Don’t give your guests those rough, scraggly towels you’ve been holding on to for too long. Give them your nicest ones or splurge on a new set. (iStockphoto)

Summer calendars are filling up with reservations from out-of-towners hoping for bed and breakfast — at your place.

Whether you are lucky enough to have a spare room dedicated to guests or you have squeezed a sofa bed in a home office, you can be a gracious host.

First, of course, clean the room from top to bottom. Make sure the blinds still work. Remove all the clutter you’ve stashed in there — especially sensitive documents such as bank statements or tax papers. No need tempting anyone to check the balance on your Visa bill.

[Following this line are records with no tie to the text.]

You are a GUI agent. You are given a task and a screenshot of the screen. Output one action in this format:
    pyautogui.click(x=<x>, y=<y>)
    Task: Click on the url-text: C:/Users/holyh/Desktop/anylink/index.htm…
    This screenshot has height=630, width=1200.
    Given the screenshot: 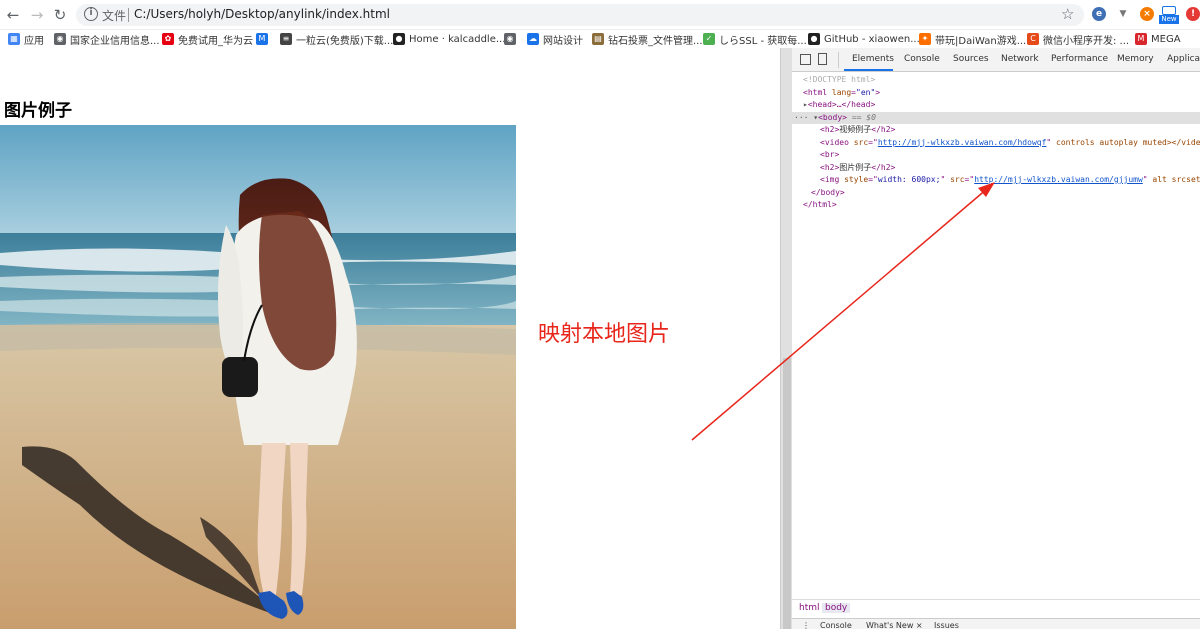 What is the action you would take?
    pyautogui.click(x=262, y=14)
    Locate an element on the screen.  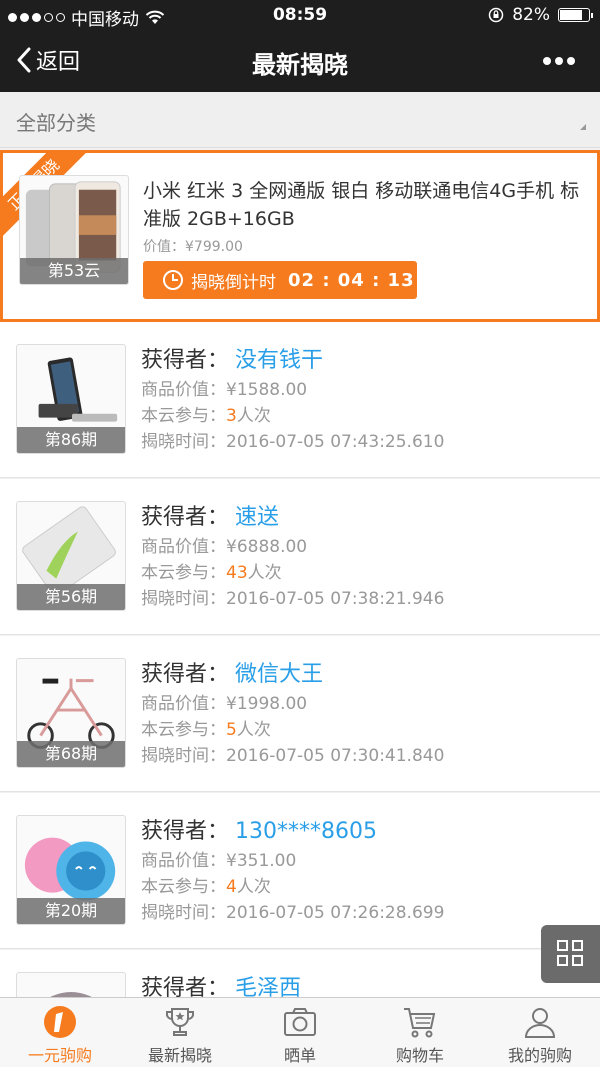
join-line: 本云参与：5人次 is located at coordinates (206, 728).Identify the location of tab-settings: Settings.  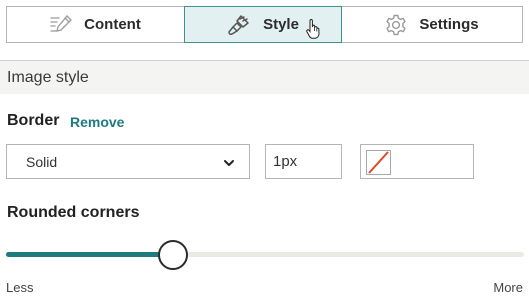
(432, 24).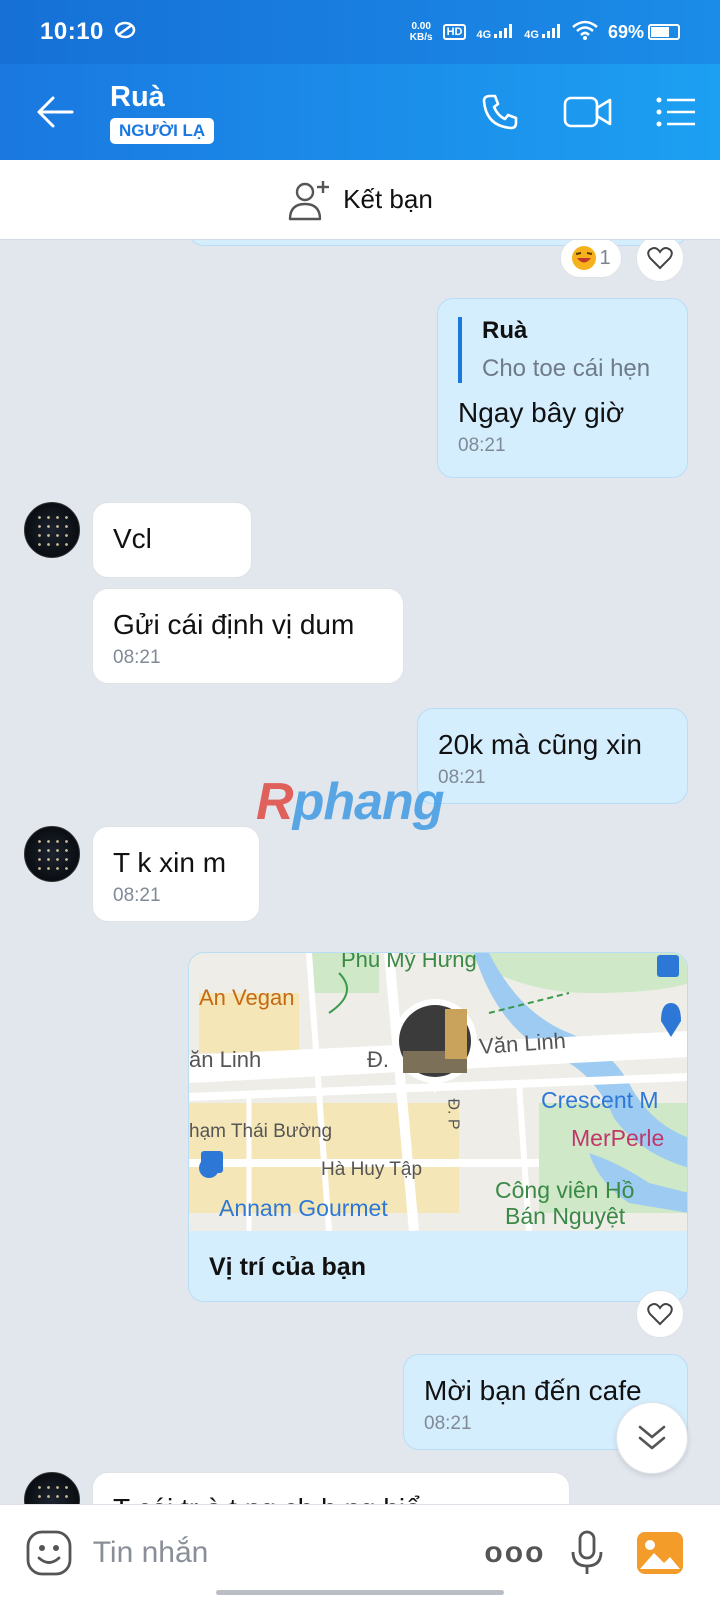 Image resolution: width=720 pixels, height=1600 pixels. What do you see at coordinates (421, 26) in the screenshot?
I see `net-speed-value: 0.00` at bounding box center [421, 26].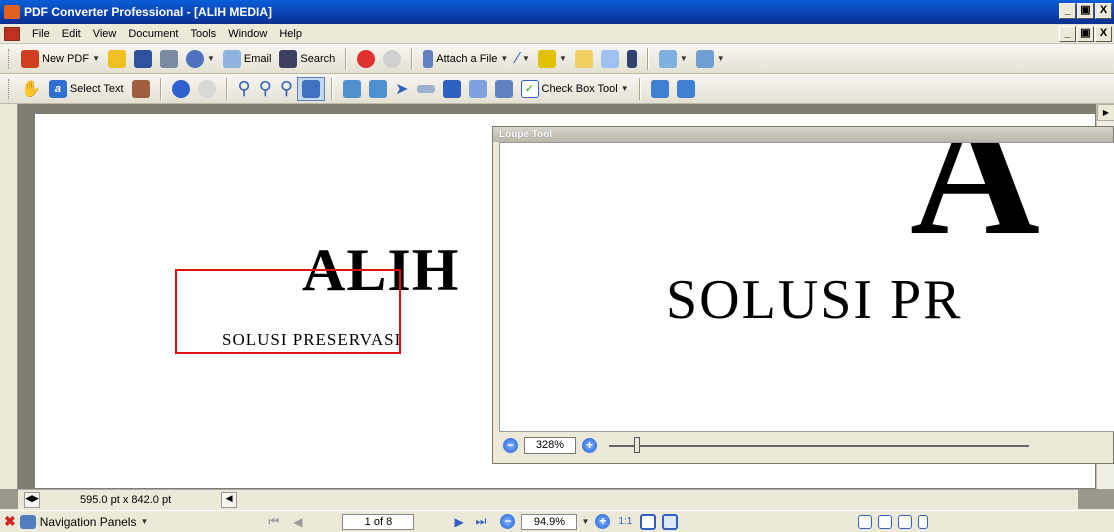 The image size is (1114, 532). I want to click on field-tool-button, so click(478, 89).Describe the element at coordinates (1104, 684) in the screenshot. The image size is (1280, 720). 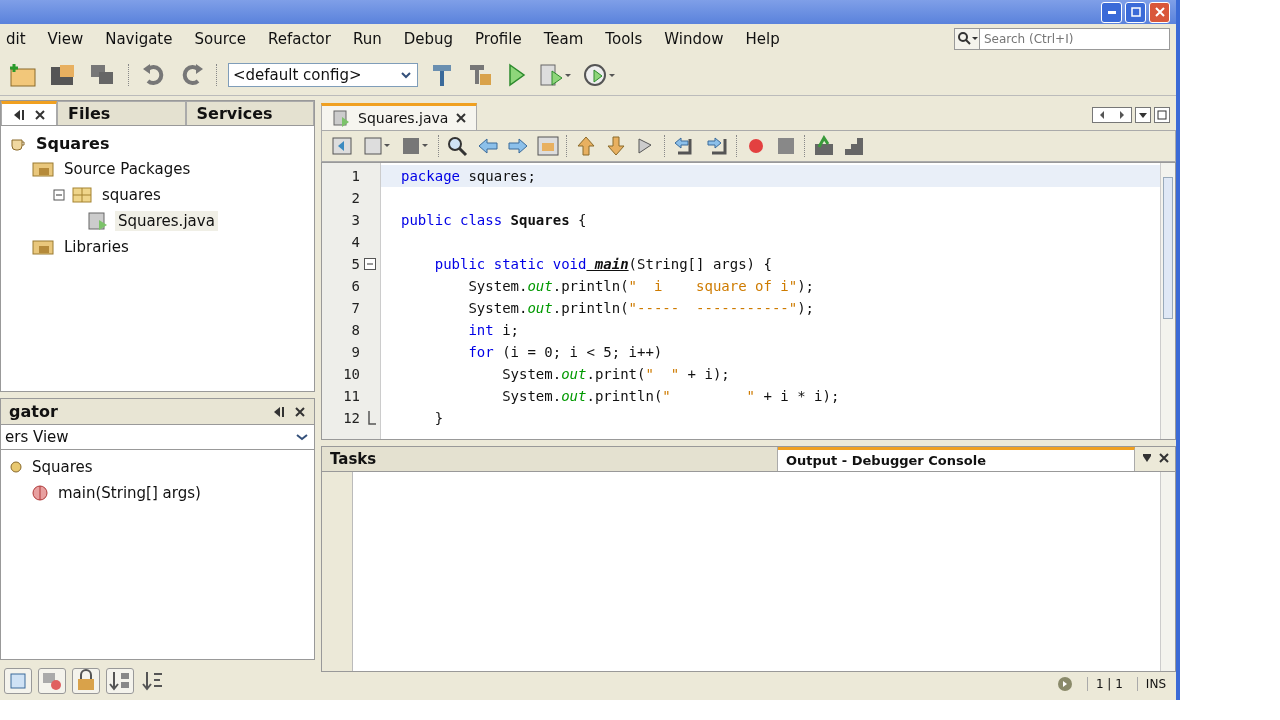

Make sure the closet has at least a foot of hanging space and provide some nice wooden hangers. (You can get an eight-pack for $5 at Ikea .) Provide a reading lamp by the bed if you can. Installing hooks on the wall for clothing is also a nice touch for beach or weekend houses. Toss a cozy throw on the back of a chair, stack some magazines or books and make a little welcome basket of fancy soaps, a toothbrush, bottled water and maybe a bit of chocolate. Ask your guests how they like their coffee. A fresh flower, even a single bloom in a bud vase, shows you want them to feel special.

Speaking from experience as a guest and a host, I’ve compiled a list of common mistakes you can easily avoid. Don’t forget, if your friends have a nice experience, hopefully they’ll return the favor someday.

Top hosting faux pas

Never sleeping in your guest room: Have an ad­ven­ture and sleep in your guest room tonight. Experience the joy (or sadness) of snoozing in this forgotten room. You might discover the mattress sinks to the floor or the skimpy curtains don’t close and let the morning sunlight directly in your eyes. Or you might decide that a white noise machine is a great amenity to keep guests from hearing your kids or neighbors through the walls.

Using sheets from your college days: The guest room is no place for castoff sheets. The same goes for rough, scraggly towels. Give guests your nicest ones or splurge on a new set. If you want to spoil your guests, iron the pillowcases. Too Martha Stewart for you? Okay, then don’t.

Not setting out a luggage rack or bench: An open suitcase on the floor makes for a jumble of clothing and a messy room. A bench can serve as extra seating as well as a stand for a couple of suitcases. A foldable luggage rack, such as those they provide in hotels, is a terrific investment and can create a handy surface for luggage. Stash it in a closet after they are gone. It’s also handy to have when you are packing for a trip.

Ignoring grungy mattress pads: First of all, I hope you have a mattress pad. Yes, even if you are using a sofa bed. This pad keeps your mattress looking fresh. We all probably don’t wash them as much as we should. (Guilty as charged.) Remember, some guests may inspect the mattress pad for evidence of bed bugs. Others may thoughtfully remove sheets before checking out, catching a glimpse of your mattress pad. If yours is nasty, consider an upgrade.

Not providing tech support: Everyone travels with multiple cellphones, laptops and other devices. Leave a note in your guest room listing your WiFi code, and point out where the electrical outlets are. It’s a bad scene when guests come in late and have to hunt for places to plug in their chargers for the night. If you have a TV in the room, provide a sheet of instructions on using the remotes and cable, as a thoughtful friend did for us on our recent trip to the Hudson Valley.

Neglecting to provide a wastebasket: Everyone creates trash. And why should your guests have to trek to the bathroom just to toss out a crumpled tissue? (Speaking of which, a box of tissues in a guest room is also a lovely convenience.) Nice little wastebaskets are available for under $10.